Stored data

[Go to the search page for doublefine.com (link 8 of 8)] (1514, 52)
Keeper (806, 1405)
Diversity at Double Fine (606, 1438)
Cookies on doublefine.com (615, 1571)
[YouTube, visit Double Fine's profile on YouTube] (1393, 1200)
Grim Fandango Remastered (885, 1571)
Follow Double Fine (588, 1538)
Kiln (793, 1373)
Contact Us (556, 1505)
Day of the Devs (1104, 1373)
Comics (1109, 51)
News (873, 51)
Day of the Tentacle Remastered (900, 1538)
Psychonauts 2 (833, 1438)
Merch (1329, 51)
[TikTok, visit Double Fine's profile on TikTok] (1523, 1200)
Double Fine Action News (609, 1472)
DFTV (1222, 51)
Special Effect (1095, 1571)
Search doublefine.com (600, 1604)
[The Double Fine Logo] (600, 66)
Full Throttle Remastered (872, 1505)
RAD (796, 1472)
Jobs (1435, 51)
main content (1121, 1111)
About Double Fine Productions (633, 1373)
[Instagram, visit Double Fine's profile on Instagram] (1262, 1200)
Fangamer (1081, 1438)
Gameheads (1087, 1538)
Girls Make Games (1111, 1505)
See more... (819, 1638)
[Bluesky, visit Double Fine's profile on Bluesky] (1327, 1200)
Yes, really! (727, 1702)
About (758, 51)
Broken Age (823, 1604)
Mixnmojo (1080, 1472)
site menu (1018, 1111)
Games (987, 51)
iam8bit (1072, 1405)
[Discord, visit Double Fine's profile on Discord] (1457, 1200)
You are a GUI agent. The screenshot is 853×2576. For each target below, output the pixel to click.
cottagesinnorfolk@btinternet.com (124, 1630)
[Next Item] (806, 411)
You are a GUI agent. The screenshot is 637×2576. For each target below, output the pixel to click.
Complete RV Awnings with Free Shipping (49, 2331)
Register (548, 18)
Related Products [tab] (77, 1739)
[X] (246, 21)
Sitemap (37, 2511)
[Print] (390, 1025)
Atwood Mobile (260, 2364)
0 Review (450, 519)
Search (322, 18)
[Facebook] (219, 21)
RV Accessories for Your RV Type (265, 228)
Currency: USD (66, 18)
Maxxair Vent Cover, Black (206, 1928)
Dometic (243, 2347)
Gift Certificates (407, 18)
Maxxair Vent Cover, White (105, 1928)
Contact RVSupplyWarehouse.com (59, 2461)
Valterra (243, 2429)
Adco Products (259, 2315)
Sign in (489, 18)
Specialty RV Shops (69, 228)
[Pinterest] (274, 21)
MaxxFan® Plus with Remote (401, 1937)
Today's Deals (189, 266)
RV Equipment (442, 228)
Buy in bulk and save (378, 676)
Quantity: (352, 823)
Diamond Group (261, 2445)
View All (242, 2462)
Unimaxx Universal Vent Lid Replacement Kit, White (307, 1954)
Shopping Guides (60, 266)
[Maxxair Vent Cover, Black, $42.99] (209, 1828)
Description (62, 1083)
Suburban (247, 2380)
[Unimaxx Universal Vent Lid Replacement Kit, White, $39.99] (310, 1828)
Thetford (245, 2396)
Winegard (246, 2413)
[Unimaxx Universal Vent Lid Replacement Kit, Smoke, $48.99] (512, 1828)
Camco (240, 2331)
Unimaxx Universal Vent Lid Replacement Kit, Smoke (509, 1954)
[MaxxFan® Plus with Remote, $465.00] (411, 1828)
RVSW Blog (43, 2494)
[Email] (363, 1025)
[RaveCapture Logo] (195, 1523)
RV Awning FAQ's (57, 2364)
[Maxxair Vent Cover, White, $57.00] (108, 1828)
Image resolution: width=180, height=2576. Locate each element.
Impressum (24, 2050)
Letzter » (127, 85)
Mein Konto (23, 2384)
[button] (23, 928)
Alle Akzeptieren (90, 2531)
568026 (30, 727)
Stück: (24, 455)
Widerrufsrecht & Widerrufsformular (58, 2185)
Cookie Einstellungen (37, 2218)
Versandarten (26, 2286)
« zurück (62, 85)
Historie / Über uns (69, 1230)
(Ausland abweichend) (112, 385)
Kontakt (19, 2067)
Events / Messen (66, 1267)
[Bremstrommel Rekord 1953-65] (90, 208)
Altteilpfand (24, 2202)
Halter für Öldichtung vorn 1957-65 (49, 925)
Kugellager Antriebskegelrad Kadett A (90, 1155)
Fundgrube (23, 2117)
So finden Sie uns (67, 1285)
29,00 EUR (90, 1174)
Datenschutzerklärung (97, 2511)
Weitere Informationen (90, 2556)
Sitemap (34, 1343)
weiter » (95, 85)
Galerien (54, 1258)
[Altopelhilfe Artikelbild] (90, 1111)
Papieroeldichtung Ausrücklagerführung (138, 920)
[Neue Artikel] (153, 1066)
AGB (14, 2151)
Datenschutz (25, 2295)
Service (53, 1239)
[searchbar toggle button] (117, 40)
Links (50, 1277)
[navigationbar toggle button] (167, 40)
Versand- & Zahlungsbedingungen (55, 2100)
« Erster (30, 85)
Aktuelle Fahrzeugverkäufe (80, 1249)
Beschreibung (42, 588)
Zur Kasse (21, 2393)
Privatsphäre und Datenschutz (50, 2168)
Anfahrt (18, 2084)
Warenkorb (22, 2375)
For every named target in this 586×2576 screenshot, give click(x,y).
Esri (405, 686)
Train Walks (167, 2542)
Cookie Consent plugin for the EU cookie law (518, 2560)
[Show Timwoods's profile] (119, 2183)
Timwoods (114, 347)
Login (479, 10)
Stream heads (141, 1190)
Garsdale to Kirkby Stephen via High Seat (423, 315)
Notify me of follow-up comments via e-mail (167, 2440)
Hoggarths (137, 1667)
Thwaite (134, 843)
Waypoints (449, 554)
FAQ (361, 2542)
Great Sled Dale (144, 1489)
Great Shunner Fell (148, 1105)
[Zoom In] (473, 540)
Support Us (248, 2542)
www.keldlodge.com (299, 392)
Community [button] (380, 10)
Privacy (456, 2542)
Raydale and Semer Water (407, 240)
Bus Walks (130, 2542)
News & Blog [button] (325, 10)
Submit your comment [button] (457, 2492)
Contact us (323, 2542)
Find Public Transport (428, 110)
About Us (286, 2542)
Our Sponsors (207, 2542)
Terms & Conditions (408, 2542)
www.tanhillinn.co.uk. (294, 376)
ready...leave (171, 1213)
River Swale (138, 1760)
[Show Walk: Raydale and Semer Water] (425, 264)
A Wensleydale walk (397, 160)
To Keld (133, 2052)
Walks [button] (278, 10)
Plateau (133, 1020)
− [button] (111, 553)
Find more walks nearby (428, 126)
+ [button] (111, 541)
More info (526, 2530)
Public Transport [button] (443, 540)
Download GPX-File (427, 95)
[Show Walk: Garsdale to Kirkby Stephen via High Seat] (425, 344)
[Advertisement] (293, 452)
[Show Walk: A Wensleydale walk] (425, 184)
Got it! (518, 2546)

▸ **Assigned task**
With the line holding "zurück (62, 85)" as the first and the line holding "AGB (14, 2151)" as the last, set down that range of the entries above exactly, and nothing else.

▸ **Result below**
« zurück (62, 85)
Historie / Über uns (69, 1230)
(Ausland abweichend) (112, 385)
Kontakt (19, 2067)
Events / Messen (66, 1267)
[Bremstrommel Rekord 1953-65] (90, 208)
Altteilpfand (24, 2202)
Halter für Öldichtung vorn 1957-65 (49, 925)
Kugellager Antriebskegelrad Kadett A (90, 1155)
Fundgrube (23, 2117)
So finden Sie uns (67, 1285)
29,00 EUR (90, 1174)
Datenschutzerklärung (97, 2511)
Weitere Informationen (90, 2556)
Sitemap (34, 1343)
weiter » (95, 85)
Galerien (54, 1258)
[Altopelhilfe Artikelbild] (90, 1111)
Papieroeldichtung Ausrücklagerführung (138, 920)
[Neue Artikel] (153, 1066)
AGB (14, 2151)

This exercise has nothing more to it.